Funding for the fintech and retail sectors fell by about 57 per cent and 41 per cent, respectively, compared to last year. According to the report, the sectors are not immune to the overall slowdown in the funding ecosystem
According to a Traxcn report, funding in Indian startups fell 35 per cent (up to 5 December) from the previous year, to $24.7 billion, dragged down by a decline in late-stage funding.
Indian startups raised approximately $37.2 billion in funding last year. This year’s late-stage startup funding is also down roughly 45 per cent year on year, to $16.1 billion from $29.3 billion in 2021. Following a similar pattern, funding for seed-stage startups is expected to fall by 38 per cent in 2022.

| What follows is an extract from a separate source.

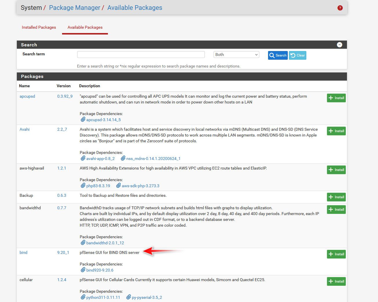Open the Avahi package name link

click(x=25, y=129)
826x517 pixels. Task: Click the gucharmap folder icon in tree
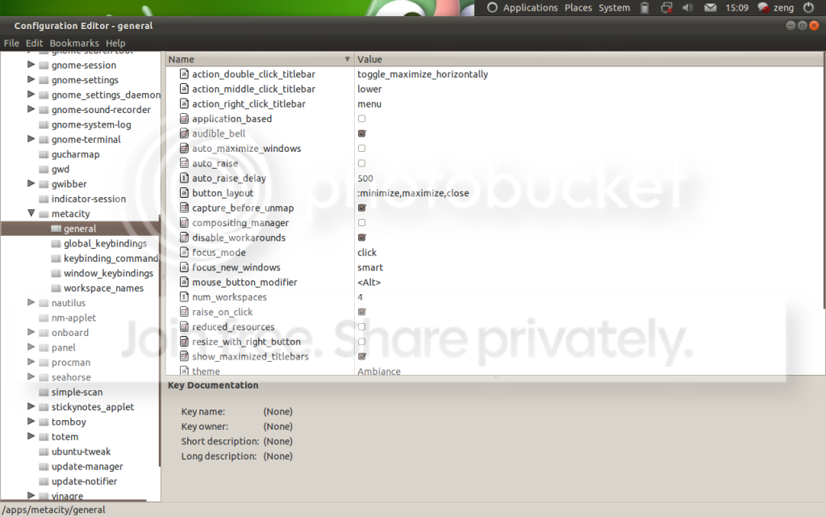click(44, 154)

In the midst of the funding slump, sectors such as retail, fintech, and enterprise applications emerged as winners, attracting investor interest in 2022. Despite being leaders, funding for the fintech and retail sectors fell by about 57 per cent and 41 per cent, respectively, compared to last year. According to the report, the sectors are not immune to the overall slowdown in the funding ecosystem.

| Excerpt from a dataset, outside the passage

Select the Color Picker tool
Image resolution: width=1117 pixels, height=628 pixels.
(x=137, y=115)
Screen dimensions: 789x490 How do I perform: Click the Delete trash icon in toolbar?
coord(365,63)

Fintech was particularly hard hit by the RBI’s policy prohibiting non-bank financial institutions (NBFIs) from loading their prepaid instruments with credit lines, affecting the business models of some fintech startups such as Slice, operated by GaragePreneurs, and Uni, despite the cryptocurrency market’s meltdown.
On the launch of the report, Neha Singh, Co-founder, Tracxn said, “Rising interest rates and fears of global recession have led to investors becoming more risk-averse, continually slowing down the funding momentum in the Indian startup ecosystem. The funding winter, which began in Q4 of 2021, will persist in 2023 as well.”
According to the report, edtech was one of the worst-affected sectors in 2022, with a 39% decrease in funding compared to 2021. As schools and colleges reopened following the pandemic, the sector saw a wave of layoffs as players were forced to cut operational costs, according to Tracxn. Byju’s, Upgrad, Lead School, and PhysicsWallah raised approximately 70 per cent of the funding in 2022, with five $100+ million rounds.
The report also noted a slowdown in unicorn activity, with only 22 startups joining the club in 2022, down from 46 the previous year. Overall, 11 startups went public for exits, with LetsVenture, AngelList, and Y Combinator being the most active investors throughout the year.